認知症の人の行動パターンについて、認知症の人が考えていることと周りの人が考えることの違いについて具体的な例を挙げて解説がありました。例えば、認知症の人が過去のことはよく話すが最近のことは覚えていないのは、認知症の人は、脳の中で新しい記憶を覚えておくことが難しく、過去のことを話す方が、現在のことを話すよりずっと楽だからという認知症の人の世界観を説明されました。

周南市サテライトカレッジ 第1回目の様子4
周南市サテライトカレッジ 第1回目の様子5

講座後半には、もしもの時に備え、自分が望む医療やケアについて前もって考え、周囲の信頼する人たちと話し合い共有する取り組み「人生会議」(ACP: Advanced Care Planning)について解説がありました。

周南市サテライトカレッジ 第1回目の様子6

誰でも、いつでも、命に関わる大きな病気やけがをする可能性があります。命の危険が迫った状態になると約70%の方が、これからの医療やケアについて自分で決めたり、人に伝えたりすることができなくなるといわれています。
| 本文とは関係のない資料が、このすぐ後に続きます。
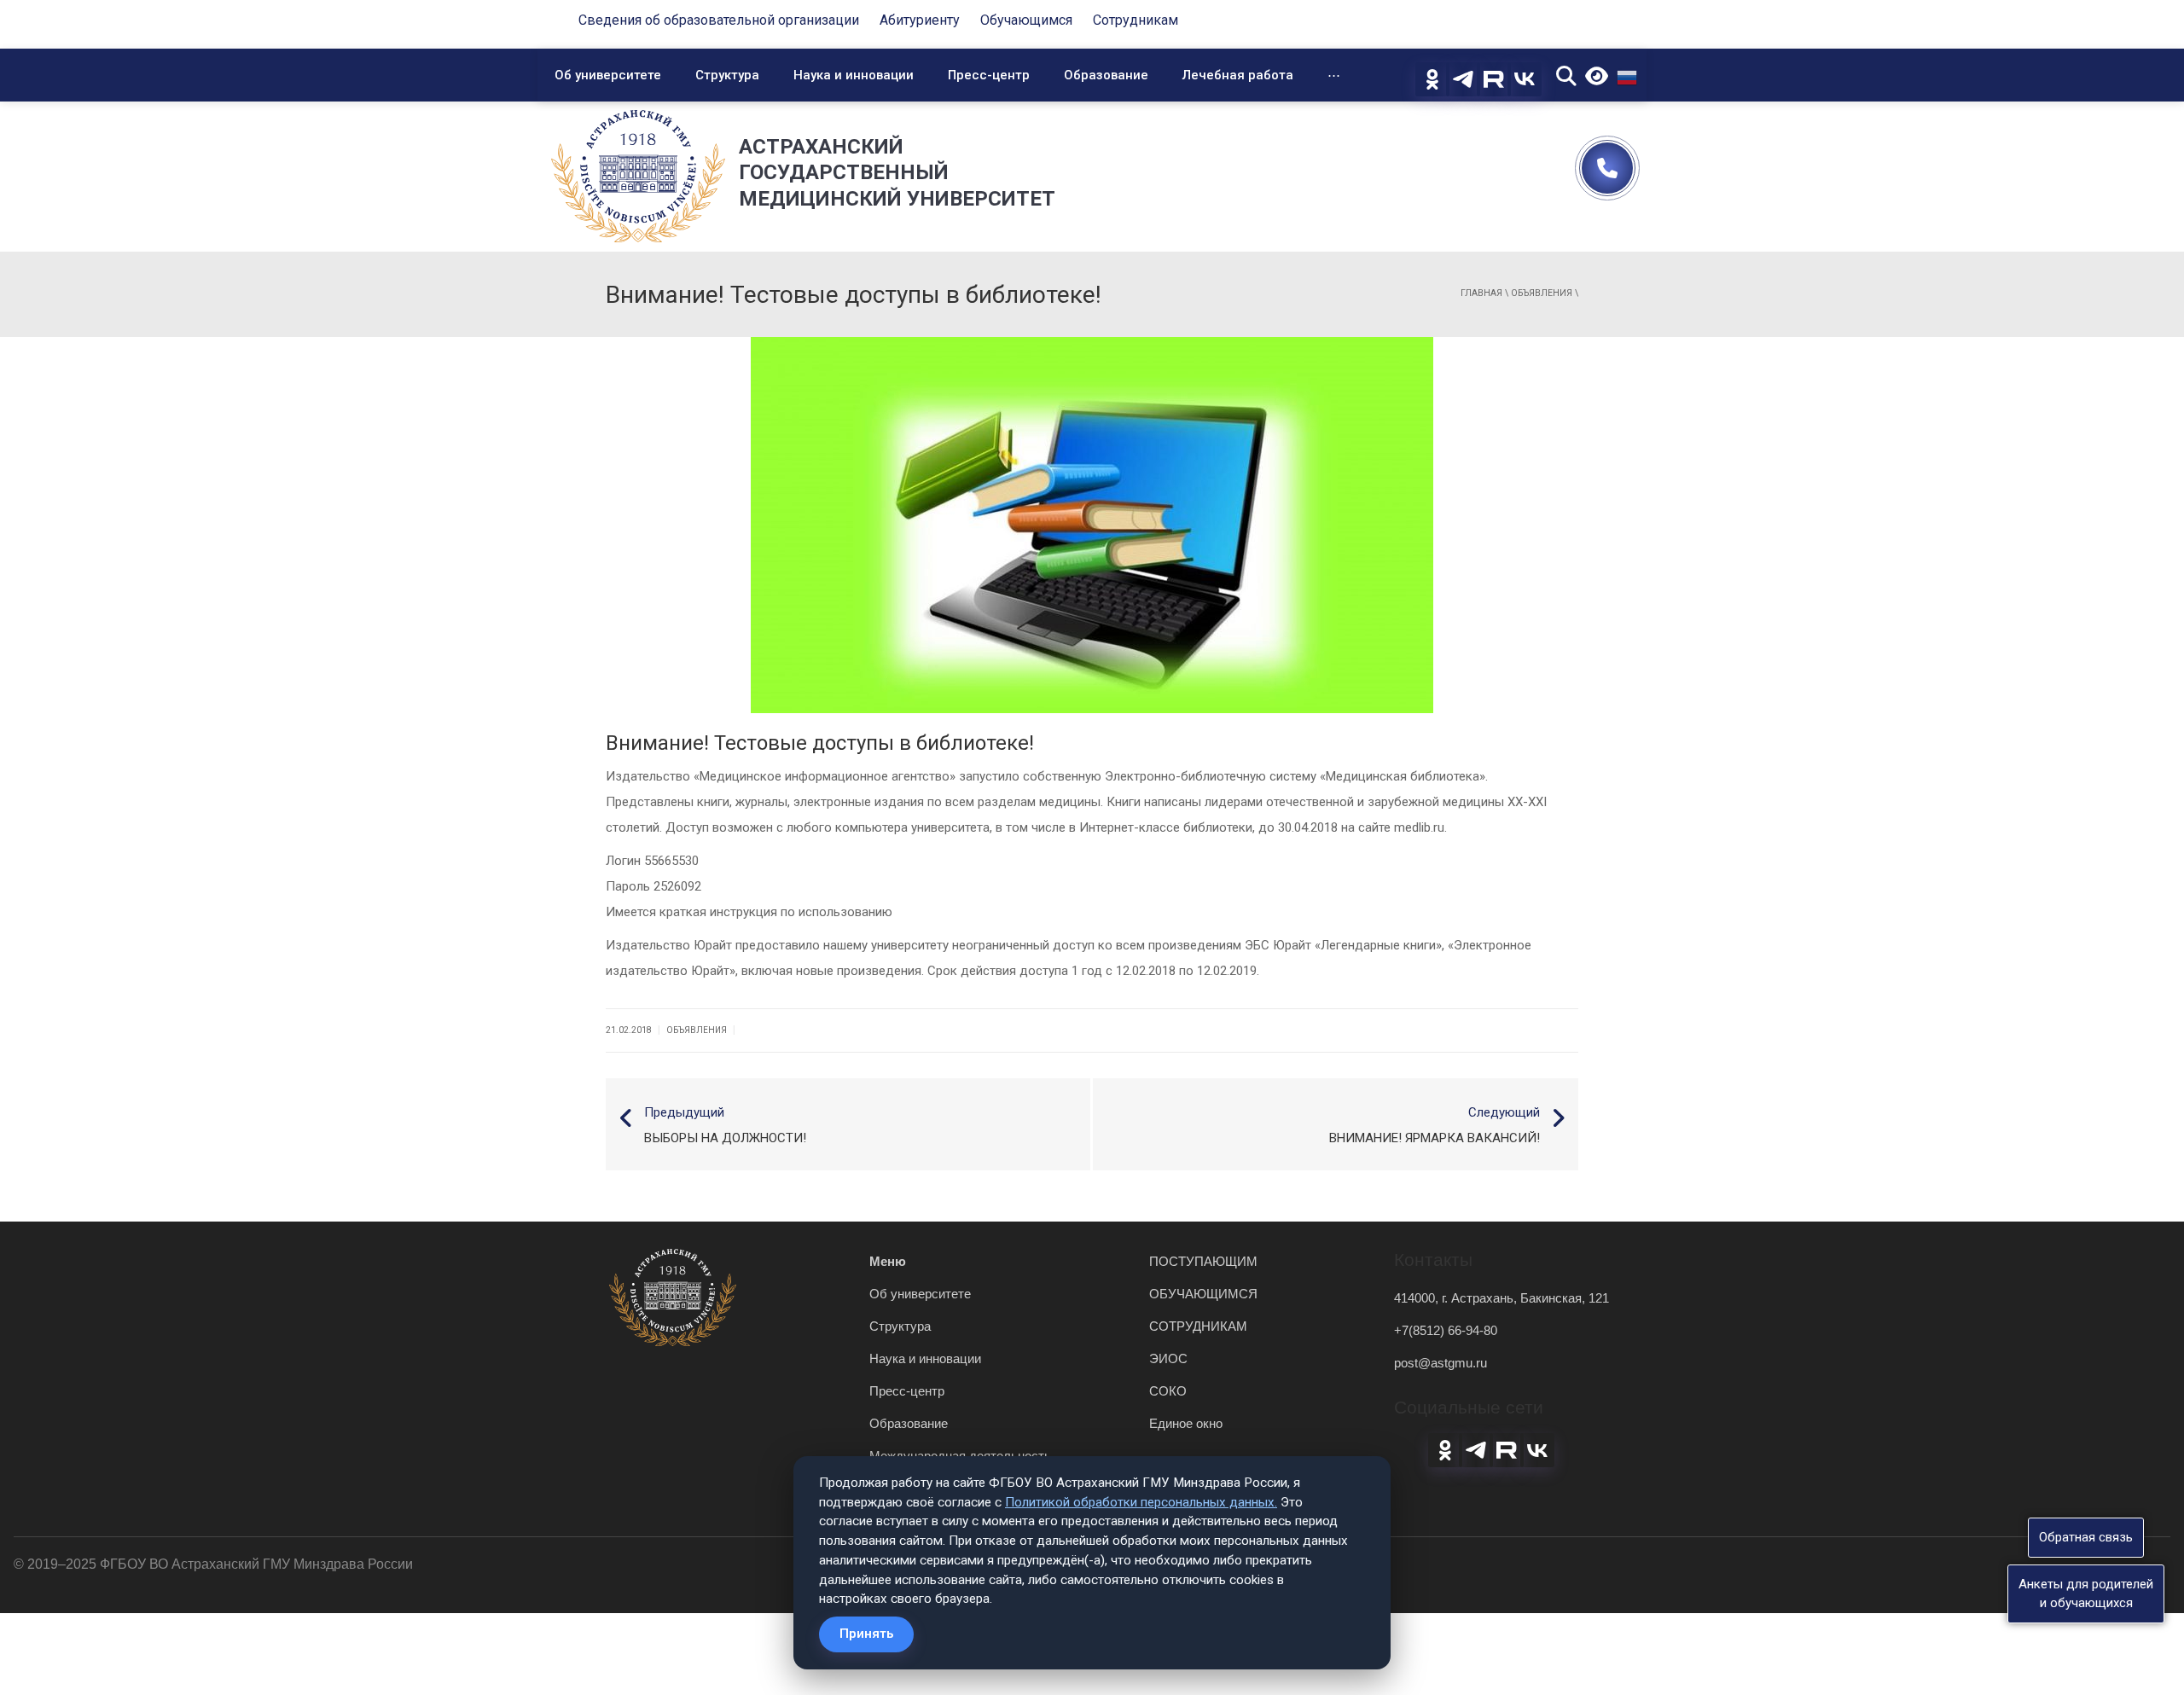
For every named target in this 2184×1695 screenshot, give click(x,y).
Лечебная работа (1237, 75)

元気なうちに人生会議をしておくことは、自分の気持ちを話せなくなった「もしものとき」に、こころの声を伝えるかけがえのないものになることが分かり、受講者の方はテキストやノートにメモを取りながら真剣に聞き入っていました。

周南市サテライトカレッジ 第1回目の様子7
周南市サテライトカレッジ 第1回目の様子8

受講者アンケートでは、

「認知症に関して新たな知識を得た。大変勉強になった。」

「認知症の人がどういう気持ちで生活しているのか分かった。介護の人は自分の考えを押し付けてはいけないと思った。」

「日々、認知症の母を介護して落ち込んでいたが、講座を聴き気持ちが少し楽になりました。」

「人生会議をしたいと思った。家族で話し合いたい。」

「現場での体験談や対処の仕方、認知症の人がどう考えているかなどよく分かった。」

などの声が寄せられました。

認知症は誰でもなり得る可能性のある症状です。認知症に対する正しい理解を深めると共に、早期治療に備えることが大切だと理解した講座でした。